There is an opinion both among the skeptics and the optimists, that there is currently no room for long visions of Russia’s economic and decarbonization future. However, all of the countries need a future and visions of the future. As correctly stated in the “Back to the future” movie, ‘The future isn’t written yet’. Matt Myklusch in his “Jack Black and Imagine Nations” makes it even stronger: “The future is not written. It lies in the choices you make. Our future is ours to decide. Always”. To decide on our future, we need a map of pathways that lead to the desired future statuses. To map these pathways, we need to climb a high tree in the thick forest to see what is around us and which directions are available. The time horizon for this study is 2060, so there are about forty years ahead. The history can give us a feeling of what may happen in the next forty years. Forty years ago (in 1982) there was USSR ruled by Brezhnev and the Russians had no vision, that in 10 or 20 years’ time they would live in a very different country. In other words, extrapolation doesn’t always help. One has to have imagination.

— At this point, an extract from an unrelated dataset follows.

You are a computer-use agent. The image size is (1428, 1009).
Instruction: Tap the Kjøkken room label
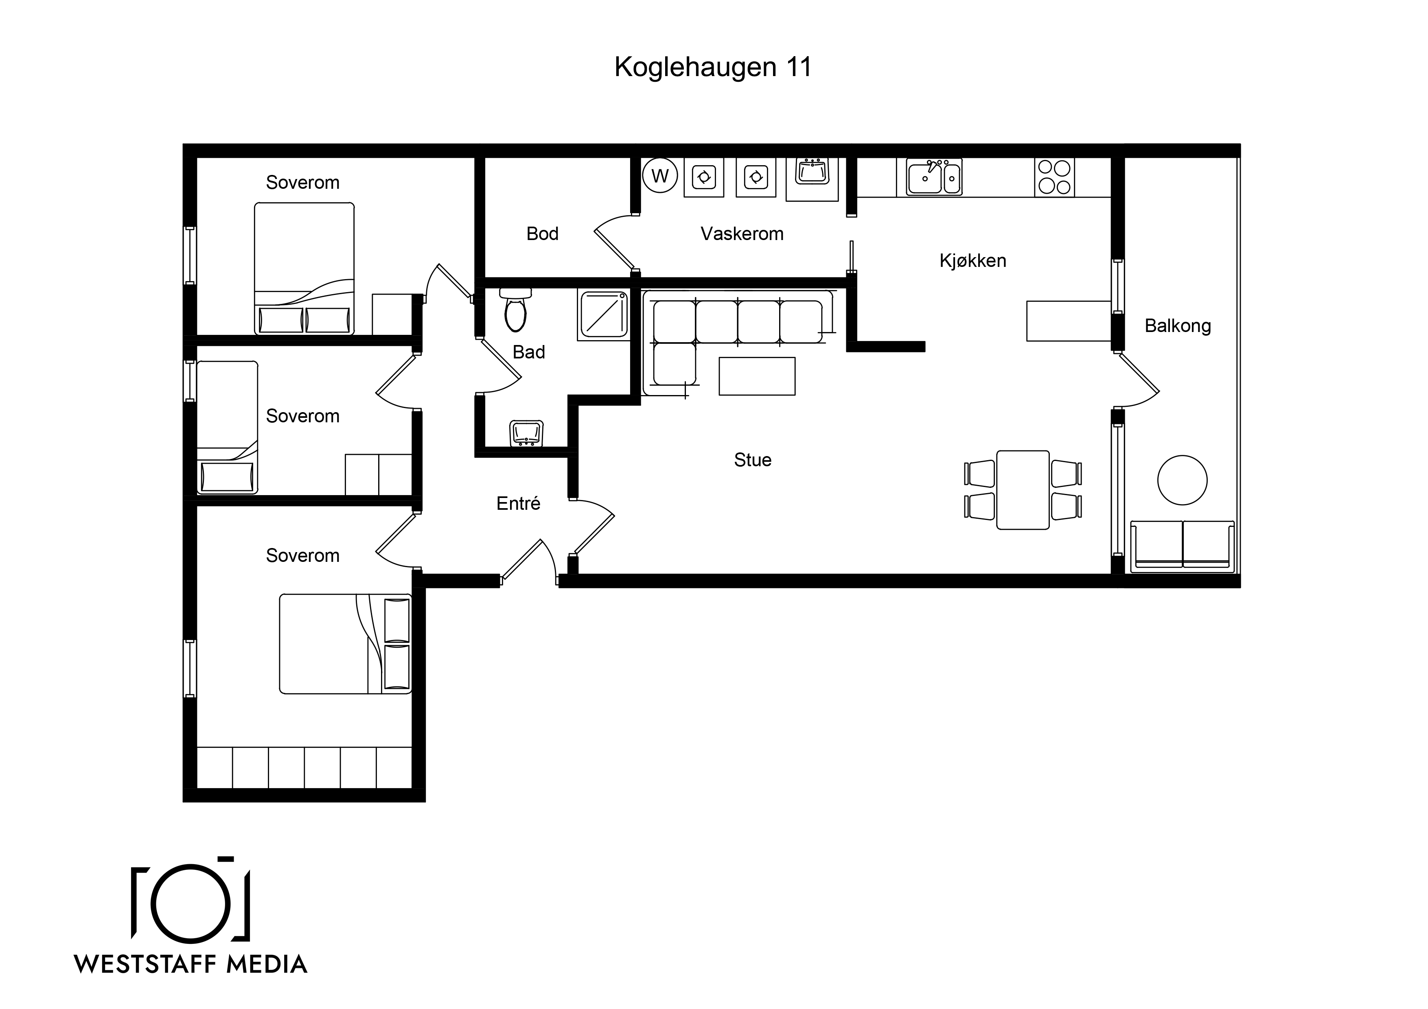tap(973, 260)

Visions of a low carbon future are important, as they affect Russia’s economy, fuels and basic materials exports to the global and regional low carbon markets, where low carbon footprint is becoming critical, while carbon price mechanisms undermine the competitiveness of carbon-intensive products. The future of carbon-intense markets is not bright, in contrast to high-tech products and services in the emerging trillions-of-dollars-worth low carbon markets, which Russia needs to penetrate. Any development should rely on the least-costly technology solutions. It is expected that in the 2020s and 2030s low carbon technologies will become less costly, than the traditional processes. Producers and countries which will be lagging behind will lose the economic development momentum. Many sectors and industries need long-term visions when making investment decisions to avoid having their assets stranded. Any family with children need long-term visions on the potential futures ahead.

Russia has pledged for 2060 carbon neutrality. However, the pathways to this goal are yet to be explored. This is challenging – partly due to the lack of long-term models for the whole economy and for the key sectors working on the time horizon beyond 2050. Therefore, expert and policy-making communities have to stop in 2050, with only intuition and blind search prompting whether carbon neutrality is attainable in the mist of the 2050s.

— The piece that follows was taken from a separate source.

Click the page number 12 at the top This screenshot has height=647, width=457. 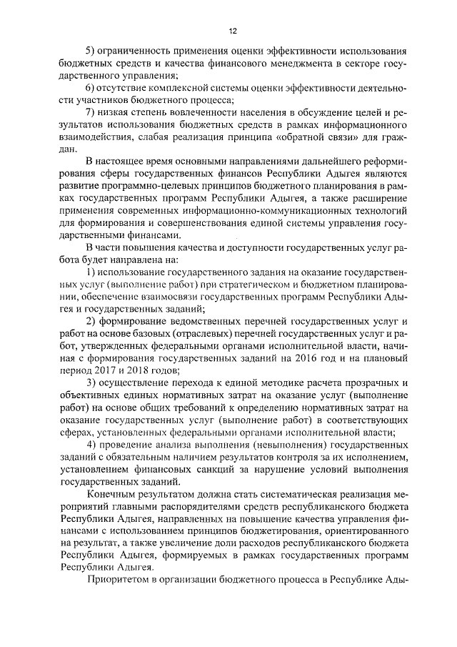232,31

The first task, which this study was seeking to achieve, was to further develop CENEf-XXI’s model set to extend the time horizon and improve the technological and costs details by sectors. The overall goal was to better capture the effects of key mitigation options, and the potential effects of global low carbon transition and the restrictions that followed Russia’s military operation. This model set is presented in Chapter 2.

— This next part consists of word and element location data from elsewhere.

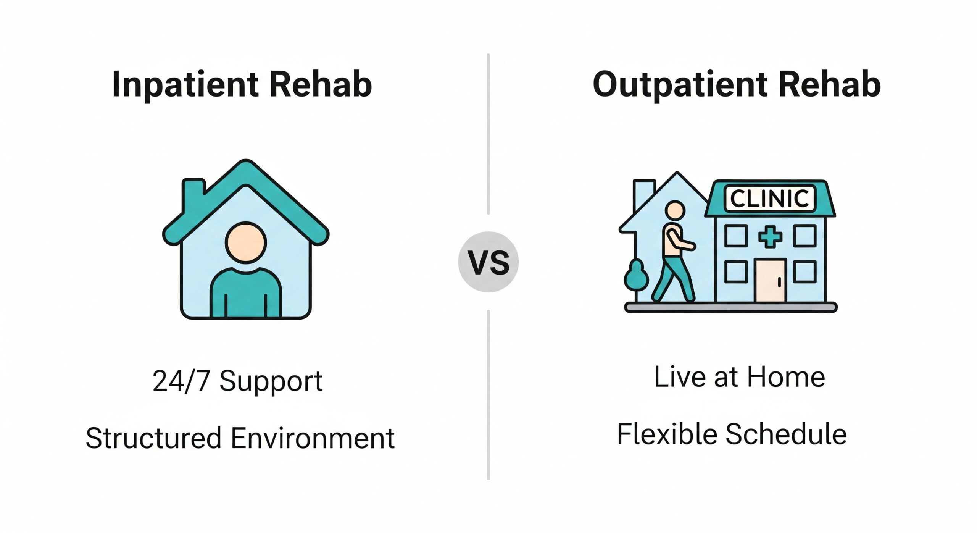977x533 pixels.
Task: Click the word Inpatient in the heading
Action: pyautogui.click(x=185, y=85)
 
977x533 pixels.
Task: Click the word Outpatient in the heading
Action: pyautogui.click(x=680, y=85)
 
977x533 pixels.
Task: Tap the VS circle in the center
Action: pyautogui.click(x=488, y=262)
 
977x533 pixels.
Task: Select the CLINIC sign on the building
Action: pyautogui.click(x=769, y=199)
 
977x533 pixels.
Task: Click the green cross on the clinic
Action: pyautogui.click(x=770, y=237)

The initial purpose of Chapter 3 was to assess the systemic impacts of low carbon transition on the global scale and of Russia’s key trade partners on Russia’s economic development depending on the selected pathways, breaking down this assessment into the effects on traditional Russia’s exports and on its potential to penetrate the emerging low carbon markets. After February 24th, this purpose was modified to also capture long-term impacts of the strong and escalating sanctions.

One lesson from the future is that there is no business-as-usual for the decades to come; instead, business-as-unusual needs to be in the focus. For Russia, there will be no business-as-usual even in the short- and medium-term. The task was to develop visions to embrace the range of uncertainty which greatly increased after February 24. Three sets of scenario storylines were developed to cover the abruptly widening uncertainty zone to draw the pathways which may bring Russia to carbon neutrality in 2060: 4S – Stagnation, Sanctions, Self-Sufficiency, which may be alternatively titled Forward-to-the-Past (as the opposite to the Back-to-the-Future); 4D – Development Driven by Decarbonization and Democratization, which opens the door for Russia to return to the global economy; 4F – Fossil Fuels for Feedstock, which builds upon 4D and allows Russia to use its fossil fuel resources for non-energy use. The story lines for these pathways are described in Chapter 4.
The next three chapters – five, six and seven – present the results of model runs for each alternative conceptual pathway to assess the trajectories towards carbon neutrality and the costs and benefits associated with different low-carbon development pathways. Contributions from different sectors (power and heat generation, industry, transportation, buildings, agriculture, waste management, LULUCF) to the carbon neutrality perspective were assessed, and – building on this evaluation – recommendations were developed for potential sectorial policy goals and instruments.